**EXERCISE OBJECTIVE**
Copy out exactly the lines from the one containing "Task: Open the" through the end of the records, and no pictures.
** PROVIDED INFORMATION follows **
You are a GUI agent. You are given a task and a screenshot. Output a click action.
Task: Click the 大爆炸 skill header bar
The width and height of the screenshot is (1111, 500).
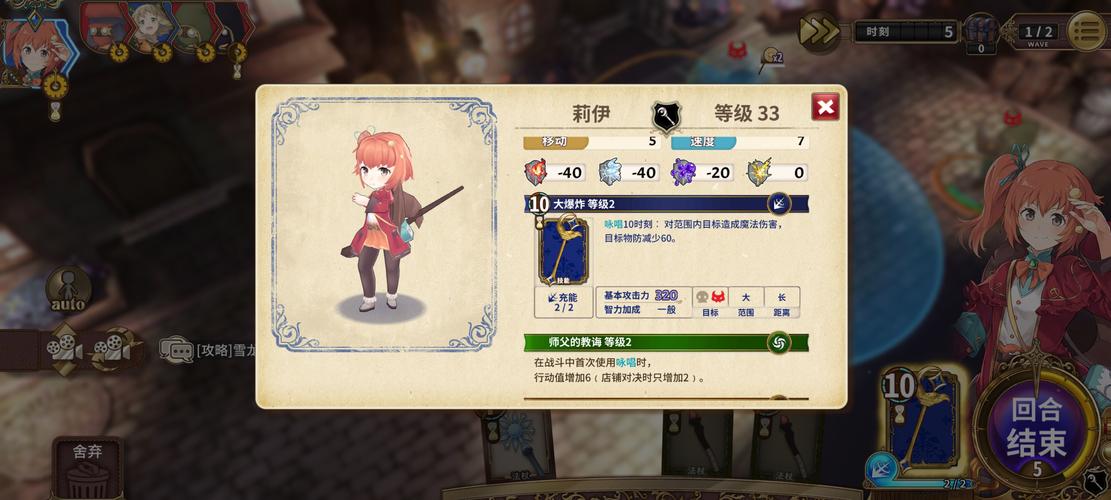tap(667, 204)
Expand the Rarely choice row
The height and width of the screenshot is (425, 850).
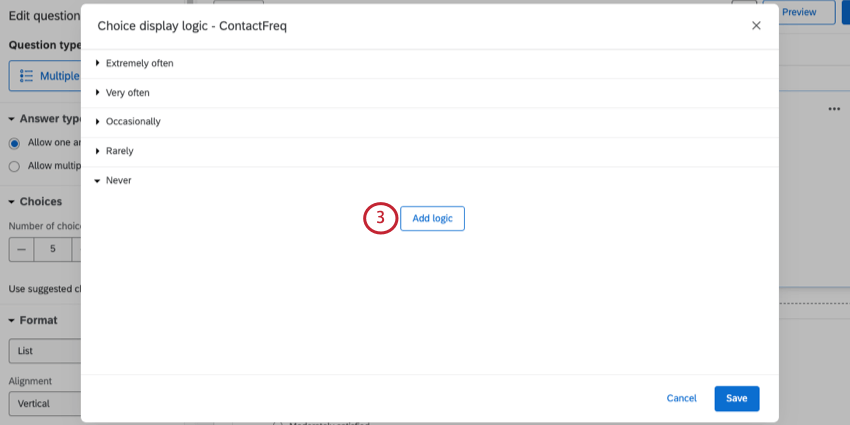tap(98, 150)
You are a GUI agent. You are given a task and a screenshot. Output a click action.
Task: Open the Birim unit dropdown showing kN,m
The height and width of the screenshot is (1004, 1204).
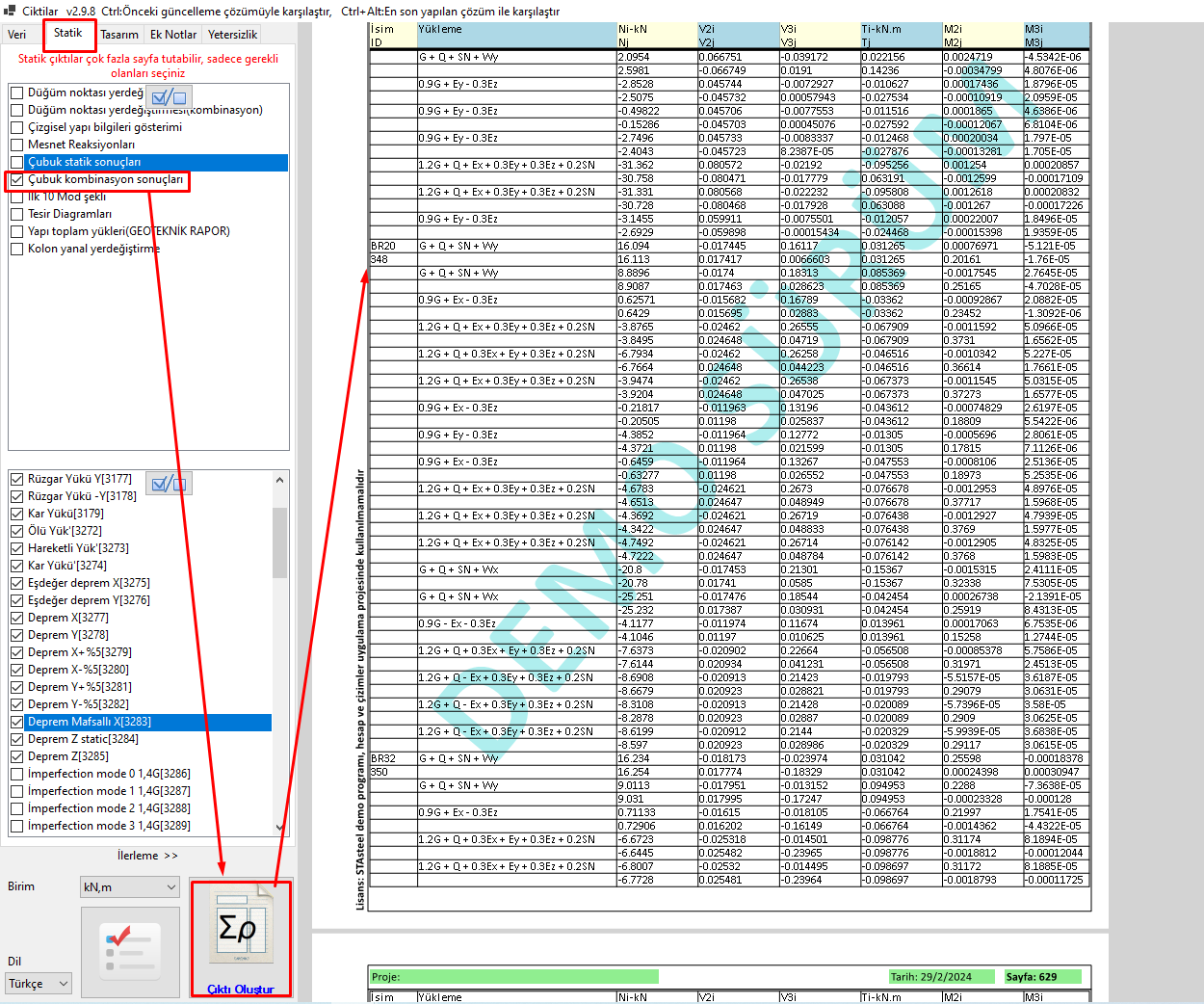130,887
** End of PROVIDED INFORMATION **
**EXPECTED OUTPUT**
Task: Open the Birim unit dropdown showing kN,m
The height and width of the screenshot is (1004, 1204).
130,887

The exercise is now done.